On national TV, RE/MAX has an overwhelming “share of voice,” generating more than 70% of the total impressions among real estate brands during 2009. Instead of cutting television advertising during the downturn—as some competitors did—RE/MAX altered its message to better reflect the times, producing a series of ads featuring straightforward comments from CEO Margaret Kelly. The widespread exposure provides a critical advantage on the local level.
“The national advertising—especially with the new messages from Margaret—sets me apart from all of my competition,” says Jay McHugh (CBR, CRS, CDPE), a top-producing sales associate with RE/MAX Unlimited in Brookline, Massachusetts. “My clients know the brand and what it stands for, so when I couple that with my own professional reputation and image, they feel they’re being represented at the highest level possible. It really helps me in my listing presentations.”
Some in the industry downplay the competitive advantages of having the most recognized brand in real estate. Liniger is not one of them.
“People say brand doesn’t matter only when they have no brand power themselves,” he says. “Every RE/MAX associate contributes to, and benefits from, our brand’s credibility. They are the brand. And because of what the brand represents—the best in the business—a consumer who contacts a RE/MAX agent does so with high expectations. It works only because our people have the ability to deliver on that promise.”
High-Level Performance
The numbers bear that out, supporting the claim first made in 1998 that nobody in the world sells more real estate than RE/MAX. In study after study, RE/MAX associates are much more productive than the agents of any other national brand.
In RISMedia’s 2010 Power Broker Report, for instance, which ranked the top 300 U.S. brokerages based on 2009 transaction sides, RE/MAX placed 69 brokerages on the list, 46% more than anyone else. Even more telling, the 13,505 RE/MAX associates within those brokerages closed 203,392 transaction sides last year, an average of 15.1 each. That figure easily eclipsed the per-agent production of all other national brands.
The high-quality, high-performance model extends beyond the U.S. as well. A recent ranking of top offices in Canada—where RE/MAX has been No. 1 nationally since 1987 and where, in April, Reader’s Digest named RE/MAX “the most trusted brand” in real estate—generated similar results. RE/MAX filled 130 slots (65%) in the REAL Trends Canadian Top 200 rankings. The RE/MAX per-agent average of 17.9 transaction sides was 20% higher than any competitor.
Such industry-leading performance, both inside and outside the United States, illustrates the soundness of the RE/MAX model and its focus on top-producing professionals. It works in every market, building solid, lasting connections based on business and success.

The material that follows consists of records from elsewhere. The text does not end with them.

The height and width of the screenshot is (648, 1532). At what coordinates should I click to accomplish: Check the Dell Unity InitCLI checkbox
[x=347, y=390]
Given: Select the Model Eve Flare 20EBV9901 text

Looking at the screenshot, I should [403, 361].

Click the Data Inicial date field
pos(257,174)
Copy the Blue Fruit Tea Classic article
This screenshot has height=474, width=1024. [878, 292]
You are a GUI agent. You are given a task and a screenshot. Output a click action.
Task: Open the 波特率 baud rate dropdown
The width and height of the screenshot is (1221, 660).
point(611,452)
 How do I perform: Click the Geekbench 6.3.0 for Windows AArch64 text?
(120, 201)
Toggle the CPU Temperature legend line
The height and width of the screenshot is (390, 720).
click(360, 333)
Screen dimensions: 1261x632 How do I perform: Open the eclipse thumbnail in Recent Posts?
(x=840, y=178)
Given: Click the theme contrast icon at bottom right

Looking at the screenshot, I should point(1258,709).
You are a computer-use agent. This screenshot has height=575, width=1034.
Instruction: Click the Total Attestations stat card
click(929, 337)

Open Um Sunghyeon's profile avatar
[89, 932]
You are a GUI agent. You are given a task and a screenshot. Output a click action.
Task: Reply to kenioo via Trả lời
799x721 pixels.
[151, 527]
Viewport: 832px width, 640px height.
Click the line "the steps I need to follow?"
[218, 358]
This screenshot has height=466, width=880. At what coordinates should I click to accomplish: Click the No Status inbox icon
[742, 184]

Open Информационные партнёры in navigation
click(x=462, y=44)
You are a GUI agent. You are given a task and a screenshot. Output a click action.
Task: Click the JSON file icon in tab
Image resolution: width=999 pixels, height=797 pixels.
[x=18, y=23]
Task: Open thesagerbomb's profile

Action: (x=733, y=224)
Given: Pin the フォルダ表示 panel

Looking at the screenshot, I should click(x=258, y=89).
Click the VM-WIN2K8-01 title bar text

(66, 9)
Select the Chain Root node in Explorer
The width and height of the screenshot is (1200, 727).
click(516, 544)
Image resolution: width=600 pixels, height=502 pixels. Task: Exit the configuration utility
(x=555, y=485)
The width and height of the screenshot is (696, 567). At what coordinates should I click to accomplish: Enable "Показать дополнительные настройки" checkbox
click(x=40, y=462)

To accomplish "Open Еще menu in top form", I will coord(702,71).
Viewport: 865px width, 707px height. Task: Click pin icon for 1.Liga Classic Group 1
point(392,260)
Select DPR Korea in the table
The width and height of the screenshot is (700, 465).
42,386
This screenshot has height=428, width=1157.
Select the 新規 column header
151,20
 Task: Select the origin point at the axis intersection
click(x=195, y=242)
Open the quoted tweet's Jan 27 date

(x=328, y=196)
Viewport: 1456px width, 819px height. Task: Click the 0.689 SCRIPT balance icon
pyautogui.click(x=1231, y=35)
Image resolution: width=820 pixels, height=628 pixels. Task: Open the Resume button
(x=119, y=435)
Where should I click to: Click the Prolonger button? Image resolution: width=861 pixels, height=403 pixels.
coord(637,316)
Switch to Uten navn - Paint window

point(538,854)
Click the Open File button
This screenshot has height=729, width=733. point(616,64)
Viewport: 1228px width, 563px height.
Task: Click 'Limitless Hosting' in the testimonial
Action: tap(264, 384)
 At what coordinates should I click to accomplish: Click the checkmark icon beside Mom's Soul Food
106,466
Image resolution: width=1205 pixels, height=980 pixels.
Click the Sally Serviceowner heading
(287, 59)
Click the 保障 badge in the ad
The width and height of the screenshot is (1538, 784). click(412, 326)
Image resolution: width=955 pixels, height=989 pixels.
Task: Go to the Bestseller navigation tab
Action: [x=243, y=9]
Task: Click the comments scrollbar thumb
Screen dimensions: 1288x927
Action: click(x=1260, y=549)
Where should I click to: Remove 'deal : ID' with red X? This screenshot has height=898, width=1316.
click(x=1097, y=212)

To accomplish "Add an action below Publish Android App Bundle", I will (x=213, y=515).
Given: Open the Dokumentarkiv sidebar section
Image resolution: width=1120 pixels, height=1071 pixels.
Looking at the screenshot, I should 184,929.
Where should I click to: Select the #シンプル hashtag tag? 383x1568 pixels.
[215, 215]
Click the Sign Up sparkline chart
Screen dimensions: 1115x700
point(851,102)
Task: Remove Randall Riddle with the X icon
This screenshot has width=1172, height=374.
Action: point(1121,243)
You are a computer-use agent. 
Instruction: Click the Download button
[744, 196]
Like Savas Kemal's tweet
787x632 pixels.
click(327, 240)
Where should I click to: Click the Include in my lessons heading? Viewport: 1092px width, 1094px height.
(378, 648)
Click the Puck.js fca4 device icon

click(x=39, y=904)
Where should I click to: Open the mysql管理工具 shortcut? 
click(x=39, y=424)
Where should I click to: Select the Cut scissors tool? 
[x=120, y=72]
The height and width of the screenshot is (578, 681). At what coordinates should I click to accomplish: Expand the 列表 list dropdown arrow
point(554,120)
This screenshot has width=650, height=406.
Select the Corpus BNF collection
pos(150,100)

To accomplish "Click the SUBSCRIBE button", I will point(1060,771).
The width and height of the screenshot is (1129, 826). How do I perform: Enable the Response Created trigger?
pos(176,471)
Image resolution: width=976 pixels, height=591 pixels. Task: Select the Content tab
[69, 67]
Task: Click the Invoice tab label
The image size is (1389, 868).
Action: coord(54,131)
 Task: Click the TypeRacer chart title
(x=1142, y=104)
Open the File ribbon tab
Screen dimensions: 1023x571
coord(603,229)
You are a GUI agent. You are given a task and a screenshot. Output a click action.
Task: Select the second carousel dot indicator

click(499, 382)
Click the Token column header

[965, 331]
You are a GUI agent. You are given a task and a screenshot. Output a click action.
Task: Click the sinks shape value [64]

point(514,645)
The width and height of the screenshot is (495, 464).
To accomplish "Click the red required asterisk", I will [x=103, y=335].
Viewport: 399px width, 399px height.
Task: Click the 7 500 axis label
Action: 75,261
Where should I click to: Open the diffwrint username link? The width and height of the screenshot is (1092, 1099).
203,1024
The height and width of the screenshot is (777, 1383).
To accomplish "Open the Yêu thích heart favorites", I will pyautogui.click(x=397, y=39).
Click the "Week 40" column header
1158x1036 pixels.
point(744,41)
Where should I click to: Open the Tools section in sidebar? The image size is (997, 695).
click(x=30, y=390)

Even during these tough economic times, more than 5 million home sales will take place in the U.S. this year. Action-minded RE/MAX pros like Gayle Henderson want their fair share, and they understand how much is riding on their skills and professional dedication.
“I’m a big believer in paying it forward,” she says. “I like to think that if I influence someone in a positive way, that person usually carries it on to someone else. We’re all playing a huge role in stabilizing the market, and the more we help and support each other, the more we can be proud of what we do each day. If you’re not fully committed to that, you’re really not in the game at all.”